Retail giant to emerge from merger

Updated: 

PA

A £3.7 billion merger between Carphone Warehouse and Dixons is set to be unveiled this week in a move creating a retail giant with 1,300 UK stores.

The new company, which will be called Carphone Dixons plc, should enable Currys and PC World owner Dixons to boost its exposure to the burgeoning mobile and smartphone market.

The terms of the combination are expected to be announced on Thursday following two months of talks between the two sides.

Existing brands are unlikely to be affected but there will be savings from head office functions and Carphone supplying Dixons' internet-connected goods.

Sir Charles Dunstone still owns a quarter of Carphone, the firm he founded in 1989, and is in line to become chairman of the newly-merged retailer. The firm has around 2,000 stores including more than 800 in the UK.

Dixons, founded in the 1930s and based in Hemel Hempstead, Herts, has about 900 stores, including more than 500 in the UK. Together, the two companies would have annual sales of more than £12 billion, and a market value of about £3.7 billion.

Such a retail behemoth would be expected to have more power to stand up to upstart online competition from electrical retail rivals such as AO World.

Both companies have weathered tough trading conditions in UK retail with Dixons benefiting from the demise of rival Comet.

But retail analyst Nick Bubb said: "The main question is still why the two companies want a merger of equals.

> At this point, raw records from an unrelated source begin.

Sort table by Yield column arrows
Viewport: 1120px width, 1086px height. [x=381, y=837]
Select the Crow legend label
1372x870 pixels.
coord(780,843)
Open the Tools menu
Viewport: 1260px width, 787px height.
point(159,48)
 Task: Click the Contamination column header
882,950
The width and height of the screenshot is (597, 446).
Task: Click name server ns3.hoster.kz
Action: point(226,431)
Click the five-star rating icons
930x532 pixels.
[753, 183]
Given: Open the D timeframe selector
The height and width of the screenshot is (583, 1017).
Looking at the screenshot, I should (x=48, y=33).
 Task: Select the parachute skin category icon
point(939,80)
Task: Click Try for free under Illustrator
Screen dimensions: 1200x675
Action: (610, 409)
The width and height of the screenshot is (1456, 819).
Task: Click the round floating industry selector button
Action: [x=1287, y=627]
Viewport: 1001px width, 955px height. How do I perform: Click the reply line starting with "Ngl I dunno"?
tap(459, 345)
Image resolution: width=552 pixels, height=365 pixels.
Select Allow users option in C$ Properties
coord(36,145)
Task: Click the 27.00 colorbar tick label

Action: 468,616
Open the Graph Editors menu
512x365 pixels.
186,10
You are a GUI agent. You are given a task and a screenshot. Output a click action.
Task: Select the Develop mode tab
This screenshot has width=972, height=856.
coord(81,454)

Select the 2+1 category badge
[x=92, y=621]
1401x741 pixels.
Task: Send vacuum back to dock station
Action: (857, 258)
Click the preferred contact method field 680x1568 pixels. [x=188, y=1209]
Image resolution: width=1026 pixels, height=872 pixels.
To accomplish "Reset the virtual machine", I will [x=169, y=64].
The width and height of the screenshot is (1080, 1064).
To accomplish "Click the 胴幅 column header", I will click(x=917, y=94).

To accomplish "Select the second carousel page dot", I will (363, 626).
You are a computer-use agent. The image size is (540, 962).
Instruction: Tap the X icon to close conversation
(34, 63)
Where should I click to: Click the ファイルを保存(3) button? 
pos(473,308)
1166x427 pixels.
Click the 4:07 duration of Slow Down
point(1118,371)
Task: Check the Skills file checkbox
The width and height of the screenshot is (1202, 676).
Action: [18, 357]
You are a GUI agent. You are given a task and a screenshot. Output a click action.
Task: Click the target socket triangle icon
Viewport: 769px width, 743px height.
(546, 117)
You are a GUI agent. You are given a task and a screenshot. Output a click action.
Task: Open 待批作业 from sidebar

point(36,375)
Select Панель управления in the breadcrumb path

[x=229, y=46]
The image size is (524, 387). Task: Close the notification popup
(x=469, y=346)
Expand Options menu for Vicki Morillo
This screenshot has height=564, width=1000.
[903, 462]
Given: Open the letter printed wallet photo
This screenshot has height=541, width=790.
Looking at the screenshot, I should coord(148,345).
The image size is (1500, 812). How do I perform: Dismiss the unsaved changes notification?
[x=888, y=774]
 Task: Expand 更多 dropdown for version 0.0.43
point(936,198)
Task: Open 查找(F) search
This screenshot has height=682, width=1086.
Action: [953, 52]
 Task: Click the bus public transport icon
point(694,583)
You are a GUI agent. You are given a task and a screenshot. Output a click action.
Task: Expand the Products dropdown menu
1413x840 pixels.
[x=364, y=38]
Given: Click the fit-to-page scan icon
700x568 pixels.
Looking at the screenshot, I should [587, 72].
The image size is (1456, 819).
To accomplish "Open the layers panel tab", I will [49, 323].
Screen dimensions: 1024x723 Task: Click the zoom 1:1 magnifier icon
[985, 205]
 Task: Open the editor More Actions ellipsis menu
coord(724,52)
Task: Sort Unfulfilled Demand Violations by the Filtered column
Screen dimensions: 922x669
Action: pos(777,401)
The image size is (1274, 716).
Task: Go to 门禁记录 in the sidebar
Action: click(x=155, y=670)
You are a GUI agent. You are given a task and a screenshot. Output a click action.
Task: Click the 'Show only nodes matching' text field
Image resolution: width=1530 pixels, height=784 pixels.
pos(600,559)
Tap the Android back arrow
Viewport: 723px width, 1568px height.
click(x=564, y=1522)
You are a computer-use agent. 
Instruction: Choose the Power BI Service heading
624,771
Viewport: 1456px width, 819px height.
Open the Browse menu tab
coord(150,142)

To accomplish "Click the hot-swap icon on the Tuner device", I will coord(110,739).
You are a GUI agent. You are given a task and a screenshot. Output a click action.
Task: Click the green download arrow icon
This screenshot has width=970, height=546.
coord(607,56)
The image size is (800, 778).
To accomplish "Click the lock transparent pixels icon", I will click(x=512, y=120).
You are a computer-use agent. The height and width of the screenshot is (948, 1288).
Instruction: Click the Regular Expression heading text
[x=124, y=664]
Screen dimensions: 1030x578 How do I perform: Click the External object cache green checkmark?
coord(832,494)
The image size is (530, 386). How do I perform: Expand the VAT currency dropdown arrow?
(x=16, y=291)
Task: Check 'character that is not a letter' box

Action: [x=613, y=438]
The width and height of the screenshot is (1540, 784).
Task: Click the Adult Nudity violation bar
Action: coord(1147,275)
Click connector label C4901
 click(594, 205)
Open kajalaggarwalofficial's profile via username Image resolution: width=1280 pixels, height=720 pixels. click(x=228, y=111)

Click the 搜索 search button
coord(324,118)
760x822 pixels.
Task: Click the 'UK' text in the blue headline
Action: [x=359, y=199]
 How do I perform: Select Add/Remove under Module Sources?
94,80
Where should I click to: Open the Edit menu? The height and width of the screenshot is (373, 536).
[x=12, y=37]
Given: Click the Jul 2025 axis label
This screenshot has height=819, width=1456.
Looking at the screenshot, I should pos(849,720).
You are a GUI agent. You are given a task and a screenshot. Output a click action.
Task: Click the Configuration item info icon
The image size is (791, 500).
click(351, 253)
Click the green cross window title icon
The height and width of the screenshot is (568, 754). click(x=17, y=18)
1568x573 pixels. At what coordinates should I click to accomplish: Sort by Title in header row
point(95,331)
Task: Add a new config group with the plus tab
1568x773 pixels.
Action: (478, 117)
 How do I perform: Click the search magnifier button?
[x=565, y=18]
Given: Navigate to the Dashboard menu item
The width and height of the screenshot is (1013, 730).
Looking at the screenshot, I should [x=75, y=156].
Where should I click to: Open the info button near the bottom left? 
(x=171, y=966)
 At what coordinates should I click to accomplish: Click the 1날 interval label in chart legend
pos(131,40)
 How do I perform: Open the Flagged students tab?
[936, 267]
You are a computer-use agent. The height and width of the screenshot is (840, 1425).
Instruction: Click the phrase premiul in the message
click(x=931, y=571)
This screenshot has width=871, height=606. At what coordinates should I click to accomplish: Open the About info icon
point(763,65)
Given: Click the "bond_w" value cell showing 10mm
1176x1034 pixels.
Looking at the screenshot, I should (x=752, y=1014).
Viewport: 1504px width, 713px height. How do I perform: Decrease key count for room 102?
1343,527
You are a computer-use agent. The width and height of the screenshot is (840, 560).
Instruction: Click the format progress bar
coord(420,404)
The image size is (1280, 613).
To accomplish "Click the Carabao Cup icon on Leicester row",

"In a world of 'connected devices', Dixons is under-exposed to the key area of mobile/smartphone retailing and it is well known that they have been looking at getting more involved in the area."

Dixons chief executive Sebastian James, who is set for the same role at the merged retailer, is said to be keen to move his company on from a current tie-up in the mobile sector involving Carphone's rival Phones4u.

Mr Bubb said: "It's therefore easy to see what's in it for Dixons, but it remains harder to see what's in it for Carphone and hard to understand why Charles Dunstone appears to have been the main driver of the merger plan.

"If Carphone possesses unique strengths and expertise in this market, you'd think that Carphone would be playing hard to get."

There is thought to be a defensive logic for Carphone as it faces a squeeze from the major mobile phone networks as they seek to concentrate sales in their own stores.

A previous partnership with US retailer Best Buy failed to live up to its promise. Launched in 2008, it aimed to create a consumer electronics empire to take on the likes of Dixons.

With an ambition to lure customers to large "big box" stores with American-style customer service, the joint venture was unable to make headway as the recession created a tough consumer market and it finally ended last year.

But at the time of the launch, Sir Charles was showing reporters around a plush Best Buy outlet in Chicago when he reportedly said: "Look at this next to Currys or PC World - there's no comparison.

"So many retailers have tried to take labour out of their models. A lot of electrical stores now just keep the rain off the stock."